*WORK INSTRUCTIONS*.
Of the lines below, write out exactly those from the line with "Click 'Добавить условие' button" through the line with "Viewport: 1568px width, 769px height.", both included, and skip the rest.

*THE INPUT*.
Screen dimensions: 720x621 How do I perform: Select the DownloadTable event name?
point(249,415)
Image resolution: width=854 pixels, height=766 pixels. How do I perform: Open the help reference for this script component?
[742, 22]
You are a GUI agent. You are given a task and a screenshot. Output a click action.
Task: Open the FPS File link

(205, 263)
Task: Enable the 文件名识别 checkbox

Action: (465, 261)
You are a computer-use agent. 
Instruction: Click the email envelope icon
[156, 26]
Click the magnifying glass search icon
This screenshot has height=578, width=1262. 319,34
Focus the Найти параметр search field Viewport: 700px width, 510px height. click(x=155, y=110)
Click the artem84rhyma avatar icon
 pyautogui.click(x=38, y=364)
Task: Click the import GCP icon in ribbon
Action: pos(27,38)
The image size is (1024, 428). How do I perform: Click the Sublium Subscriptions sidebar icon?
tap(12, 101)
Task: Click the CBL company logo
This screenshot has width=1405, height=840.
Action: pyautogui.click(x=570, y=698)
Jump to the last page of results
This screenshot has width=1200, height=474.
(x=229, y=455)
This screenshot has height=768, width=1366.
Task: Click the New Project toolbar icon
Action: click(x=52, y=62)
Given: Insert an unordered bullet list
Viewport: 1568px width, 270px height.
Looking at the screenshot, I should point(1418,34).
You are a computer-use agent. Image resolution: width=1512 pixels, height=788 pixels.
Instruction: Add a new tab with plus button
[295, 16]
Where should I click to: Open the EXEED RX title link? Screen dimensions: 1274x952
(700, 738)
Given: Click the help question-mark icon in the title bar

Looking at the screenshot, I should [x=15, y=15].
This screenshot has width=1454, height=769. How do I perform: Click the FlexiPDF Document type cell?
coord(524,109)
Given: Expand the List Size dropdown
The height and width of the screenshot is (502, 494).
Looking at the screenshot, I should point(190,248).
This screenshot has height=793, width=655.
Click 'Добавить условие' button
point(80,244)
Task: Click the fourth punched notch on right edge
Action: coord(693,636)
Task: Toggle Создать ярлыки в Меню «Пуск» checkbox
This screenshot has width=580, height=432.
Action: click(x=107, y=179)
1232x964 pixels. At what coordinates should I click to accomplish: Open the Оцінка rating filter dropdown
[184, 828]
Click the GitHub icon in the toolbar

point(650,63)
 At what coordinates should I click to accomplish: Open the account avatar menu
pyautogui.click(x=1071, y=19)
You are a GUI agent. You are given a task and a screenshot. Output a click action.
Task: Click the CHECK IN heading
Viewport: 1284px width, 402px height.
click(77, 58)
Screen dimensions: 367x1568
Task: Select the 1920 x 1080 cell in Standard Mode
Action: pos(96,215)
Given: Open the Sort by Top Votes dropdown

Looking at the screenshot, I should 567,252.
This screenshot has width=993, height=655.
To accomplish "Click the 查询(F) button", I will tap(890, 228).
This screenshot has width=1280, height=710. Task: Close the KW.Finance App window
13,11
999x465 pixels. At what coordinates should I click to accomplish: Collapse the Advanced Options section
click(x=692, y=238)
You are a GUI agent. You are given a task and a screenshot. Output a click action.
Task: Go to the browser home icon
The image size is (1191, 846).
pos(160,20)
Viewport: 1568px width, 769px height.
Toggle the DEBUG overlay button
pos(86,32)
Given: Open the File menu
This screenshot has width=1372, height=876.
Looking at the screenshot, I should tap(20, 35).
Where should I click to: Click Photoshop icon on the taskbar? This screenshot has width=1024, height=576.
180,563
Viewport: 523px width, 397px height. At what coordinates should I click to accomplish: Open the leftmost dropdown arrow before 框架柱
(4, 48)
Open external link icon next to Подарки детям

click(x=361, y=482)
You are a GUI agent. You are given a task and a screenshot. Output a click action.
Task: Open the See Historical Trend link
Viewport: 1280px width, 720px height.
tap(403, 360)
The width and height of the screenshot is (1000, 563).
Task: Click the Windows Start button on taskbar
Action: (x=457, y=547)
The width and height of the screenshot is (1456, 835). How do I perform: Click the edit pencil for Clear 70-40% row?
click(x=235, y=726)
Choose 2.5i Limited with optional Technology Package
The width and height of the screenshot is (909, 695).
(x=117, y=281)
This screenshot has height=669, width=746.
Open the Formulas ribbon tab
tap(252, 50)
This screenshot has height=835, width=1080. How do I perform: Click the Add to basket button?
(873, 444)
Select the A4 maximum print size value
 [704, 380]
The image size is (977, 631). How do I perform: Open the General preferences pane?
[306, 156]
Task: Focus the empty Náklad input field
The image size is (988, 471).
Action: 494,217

*RESULT*.
Click 'Добавить условие' button
point(80,244)
Task: Click the fourth punched notch on right edge
Action: coord(693,636)
Task: Toggle Создать ярлыки в Меню «Пуск» checkbox
This screenshot has width=580, height=432.
Action: click(x=107, y=179)
1232x964 pixels. At what coordinates should I click to accomplish: Open the Оцінка rating filter dropdown
[184, 828]
Click the GitHub icon in the toolbar

point(650,63)
 At what coordinates should I click to accomplish: Open the account avatar menu
pyautogui.click(x=1071, y=19)
You are a GUI agent. You are given a task and a screenshot. Output a click action.
Task: Click the CHECK IN heading
Viewport: 1284px width, 402px height.
click(77, 58)
Screen dimensions: 367x1568
Task: Select the 1920 x 1080 cell in Standard Mode
Action: pos(96,215)
Given: Open the Sort by Top Votes dropdown

Looking at the screenshot, I should 567,252.
This screenshot has width=993, height=655.
To accomplish "Click the 查询(F) button", I will tap(890, 228).
This screenshot has width=1280, height=710. Task: Close the KW.Finance App window
13,11
999x465 pixels. At what coordinates should I click to accomplish: Collapse the Advanced Options section
click(x=692, y=238)
You are a GUI agent. You are given a task and a screenshot. Output a click action.
Task: Go to the browser home icon
The image size is (1191, 846).
pos(160,20)
Viewport: 1568px width, 769px height.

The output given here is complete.